The findings associated with Aliper et al. (2016) highlight this shift clearly. By leveraging transcriptomic data, DNNs were able to outperform traditional models in predicting therapeutic classes, suggesting that deeper architectures can uncover latent biological relationships that simpler models overlook. Similarly, convolutional approaches applied to molecular and protein structures have improved predictions of binding affinity and functional interactions.

What is particularly striking, however, is not just the increase in accuracy, but the change in perspective. Deep learning does not simply refine existing predictions—it redefines the space in which those predictions are made. Biological systems, with their feedback loops and multi-layered interactions, are inherently nonlinear. DL models, perhaps for the first time, offer a computational framework that aligns with this complexity.

At the same time, the results hint at a certain unease. As models become more powerful, they also become less interpretable. The ability to predict does not necessarily equate to the ability to explain—a distinction that becomes critical in clinical contexts.

4.4 Network Biology: Reconstructing Pharmacology as an Interactome

Another important dimension emerging from the results is the growing role of network-based approaches. Rather than viewing drug action as a simple one-to-one interaction between a compound and a target, these methods conceptualize pharmacology as a system of interconnected relationships.

Network-based inference models, such as those proposed by Cheng et al. (2012), rely on the principle of proximity—suggesting that drugs targeting proteins near disease-associated modules are more likely to be therapeutically effective. This “guilt-by-association” logic, while conceptually intuitive, gains significant power when applied at scale.

The integration of network biology with computational methods allows for the identification of indirect effects—pathways through which a drug may influence a disease without directly targeting its primary protein. This perspective is further supported by earlier work on drug–target networks, which demonstrated that integrating chemical and genomic data can reveal previously unrecognized interactions (Yamanishi et al., 2008).
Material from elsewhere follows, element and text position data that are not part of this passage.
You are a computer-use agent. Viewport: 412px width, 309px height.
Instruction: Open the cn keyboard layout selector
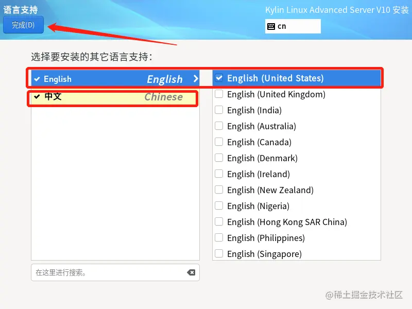[x=293, y=26]
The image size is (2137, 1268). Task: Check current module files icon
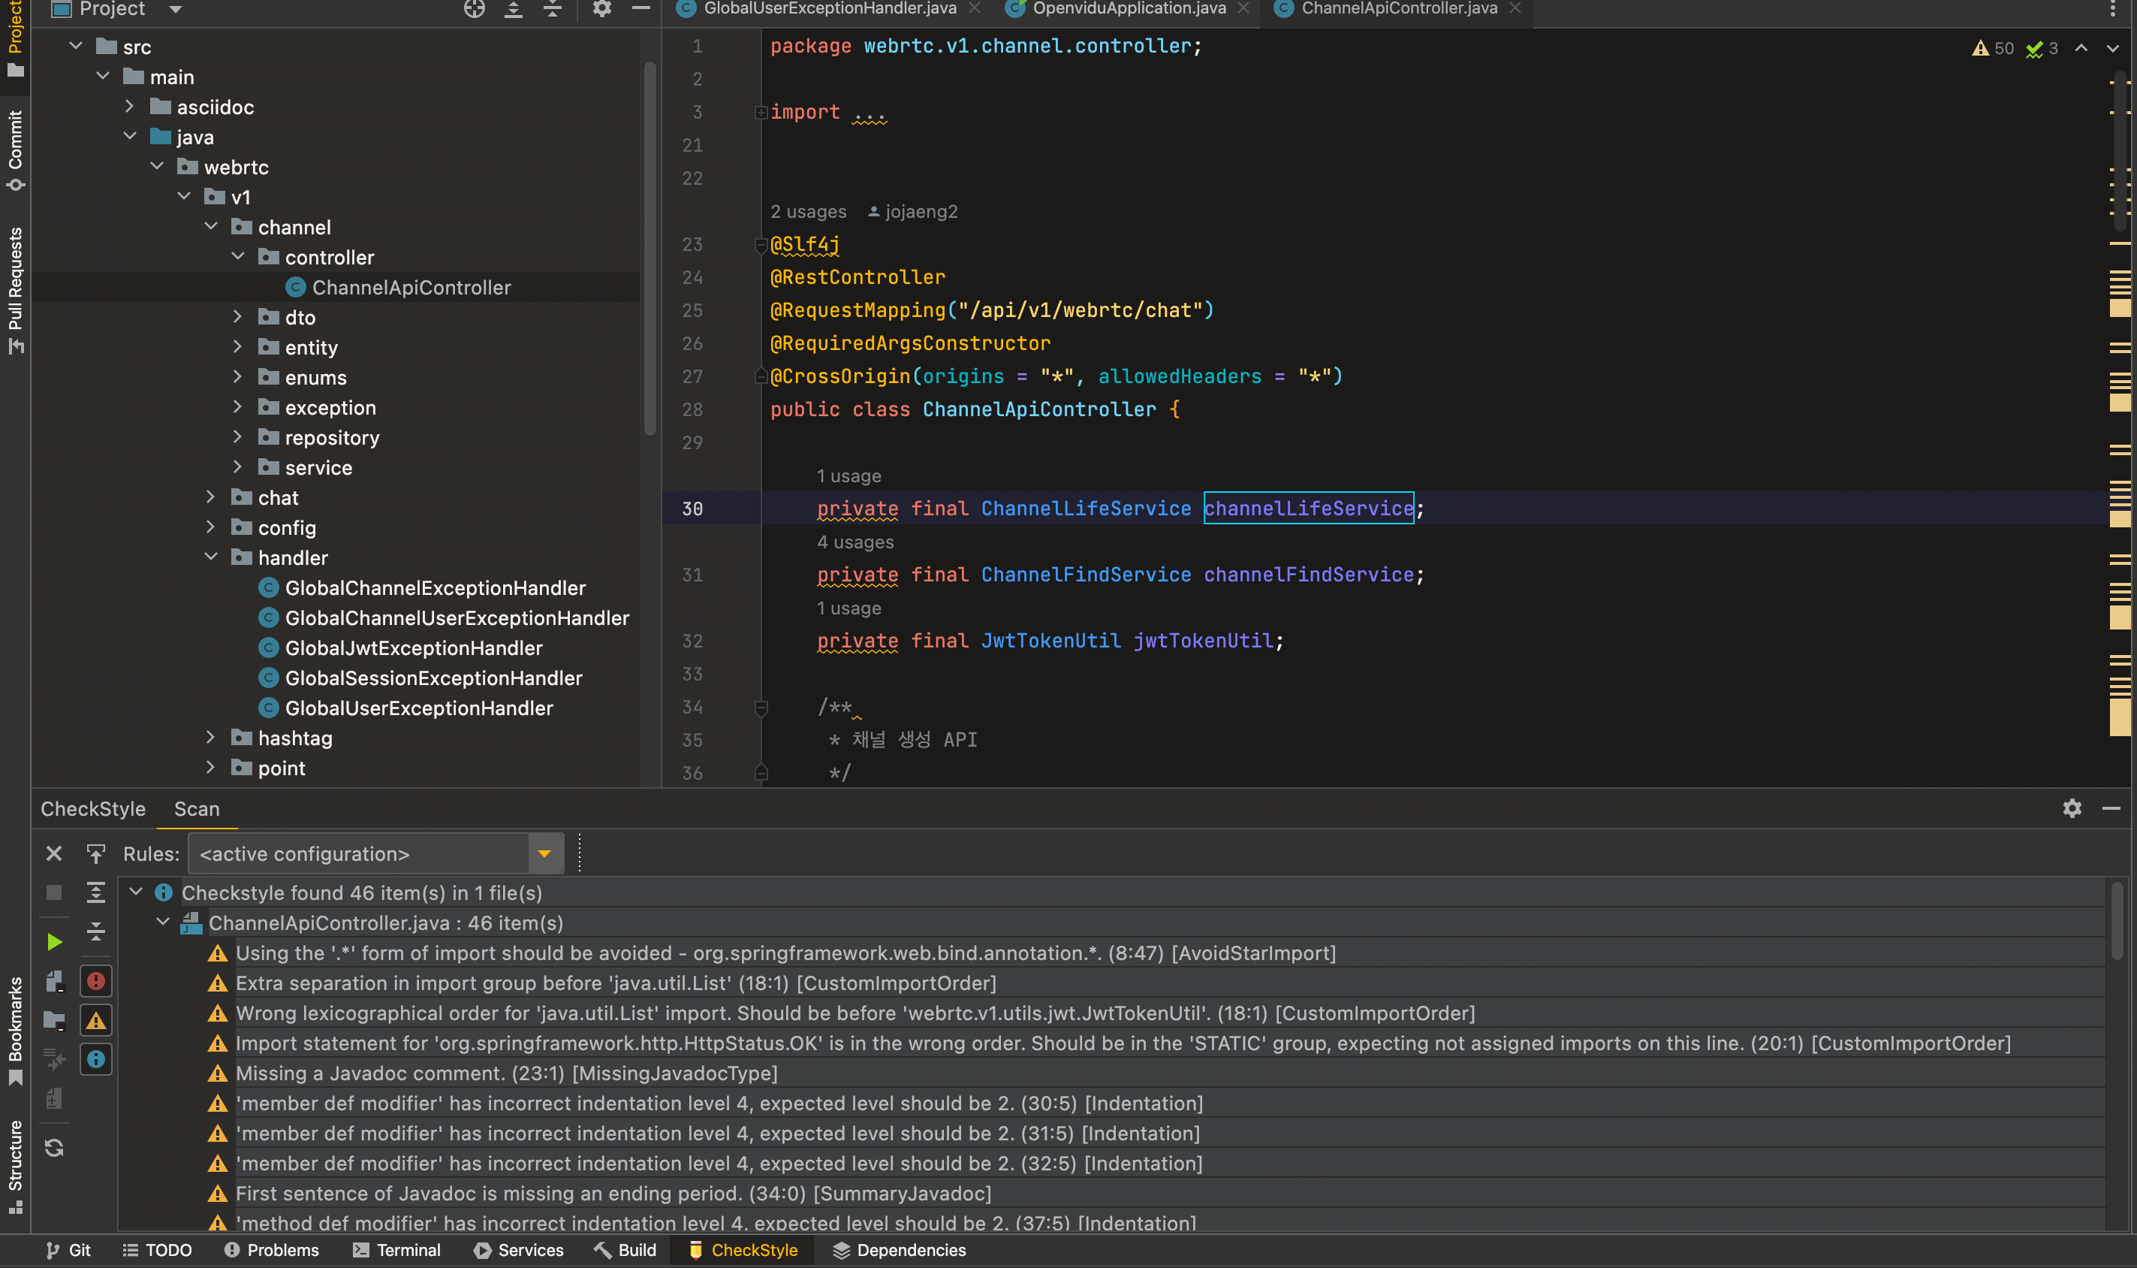[54, 982]
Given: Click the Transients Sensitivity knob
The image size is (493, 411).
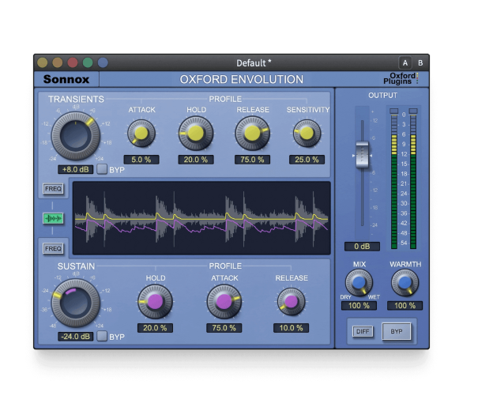Looking at the screenshot, I should 307,134.
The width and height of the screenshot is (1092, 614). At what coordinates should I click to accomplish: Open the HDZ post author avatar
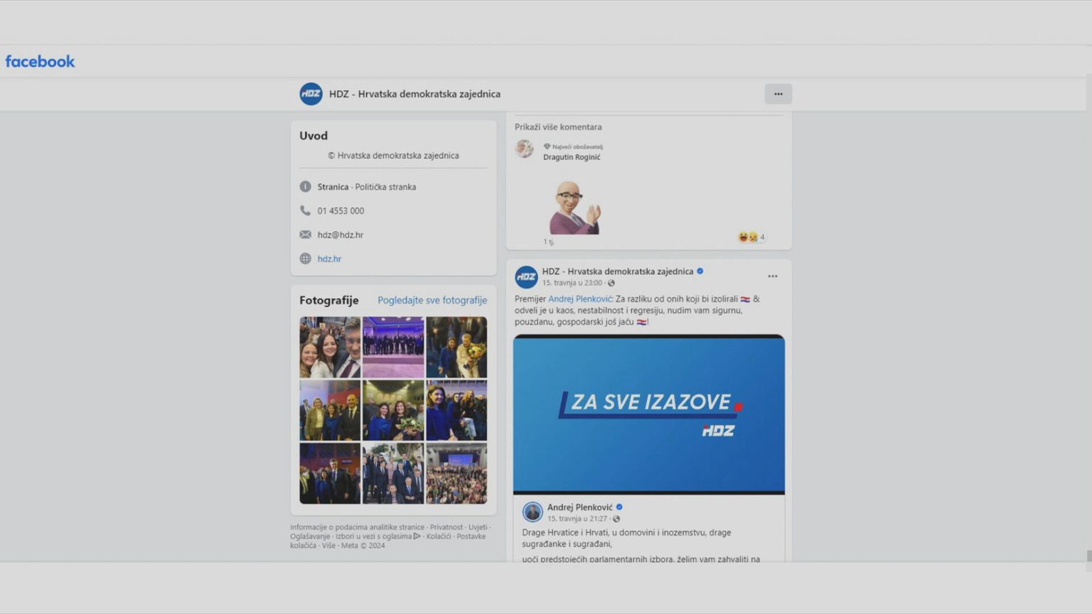point(526,276)
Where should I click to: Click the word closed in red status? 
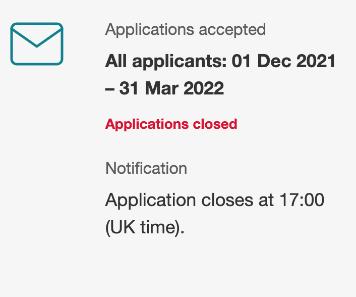tap(215, 124)
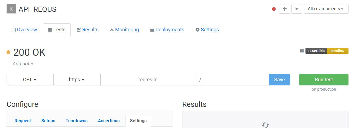
Task: Open the https scheme dropdown
Action: click(x=77, y=80)
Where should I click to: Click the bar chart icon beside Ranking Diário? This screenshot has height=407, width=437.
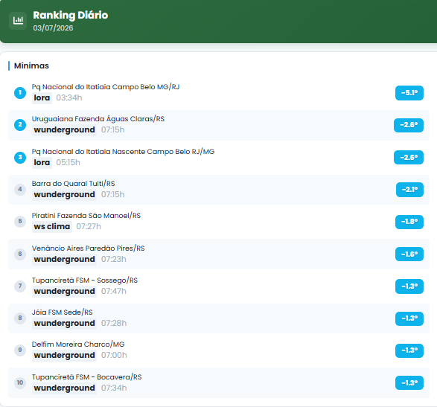18,20
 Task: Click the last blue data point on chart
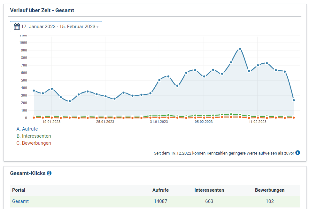[x=294, y=100]
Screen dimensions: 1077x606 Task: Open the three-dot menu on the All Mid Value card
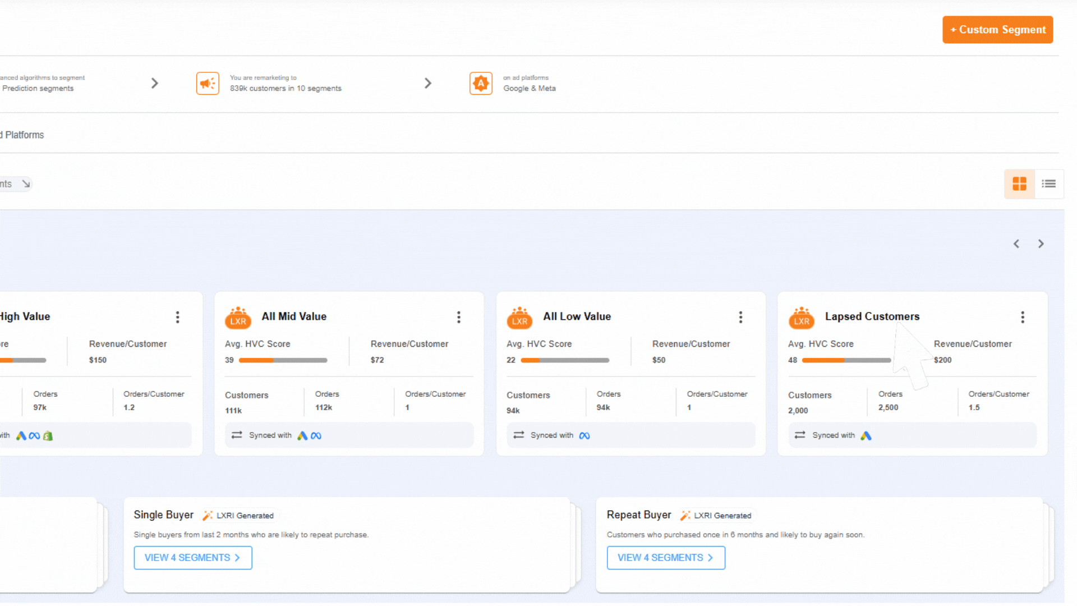coord(458,317)

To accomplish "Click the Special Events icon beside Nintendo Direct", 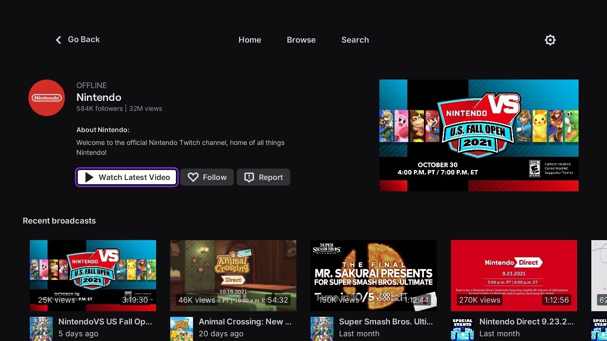I will pos(462,328).
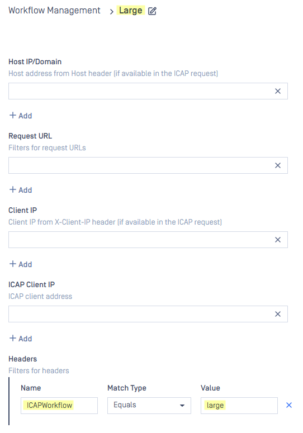Select the Large workflow name in breadcrumb

131,11
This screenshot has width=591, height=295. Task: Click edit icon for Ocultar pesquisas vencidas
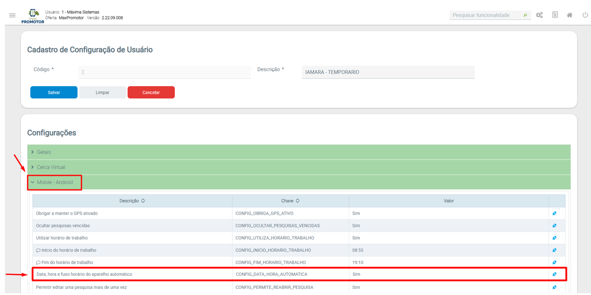point(554,226)
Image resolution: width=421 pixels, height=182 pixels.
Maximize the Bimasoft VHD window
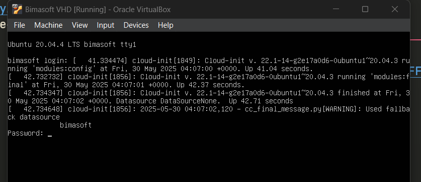[x=365, y=10]
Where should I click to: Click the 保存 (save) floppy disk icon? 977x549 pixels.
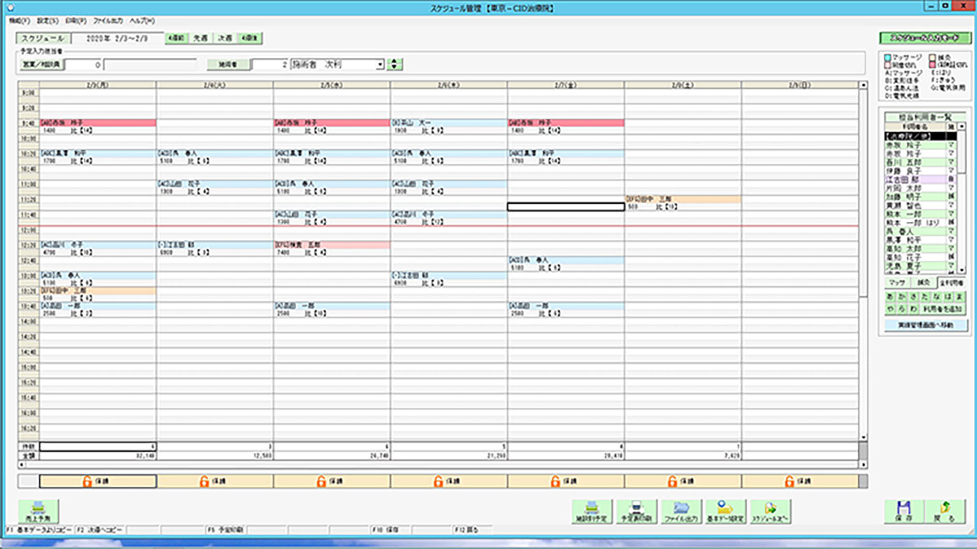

In many ways, this represents a shift from reductionism to systems thinking. Drugs are no longer viewed as isolated agents, but as participants in a broader biological network.

4.5 Extracting Knowledge from Text: The Role of NLP in Repurposing

While structured datasets provide a foundation for modeling, a significant portion of biomedical knowledge remains embedded in unstructured text. The application of Natural Language Processing (NLP) has therefore become an important complement to data-driven approaches.

Tools such as DNorm have enabled the normalization of disease terminology, allowing researchers to aggregate and compare information across diverse sources (Leaman et al., 2013). Similarly, methods for extracting pharmacogenomic relationships from clinical trial data have demonstrated that valuable insights can be derived directly from textual records (Li & Lu, 2012).

These approaches, though sometimes less emphasized, play a critical role in ensuring that computational models are informed by the full breadth of scientific knowledge. They bridge the gap between numerical data and human understanding—between structured datasets and the narrative complexity of biomedical research.

4.6 The Persistent Gap: From Computational Prediction to Clinical Reality

Despite the considerable advances highlighted in the results, the transition from computational prediction to clinical application remains uneven. The so-called translational gap persists, shaped by both technical and practical challenges.

Data quality remains a central concern. Even the most sophisticated models cannot fully compensate for incomplete, noisy, or biased datasets. The reliance on well-studied diseases further amplifies this issue, potentially limiting the discovery of novel therapeutic opportunities.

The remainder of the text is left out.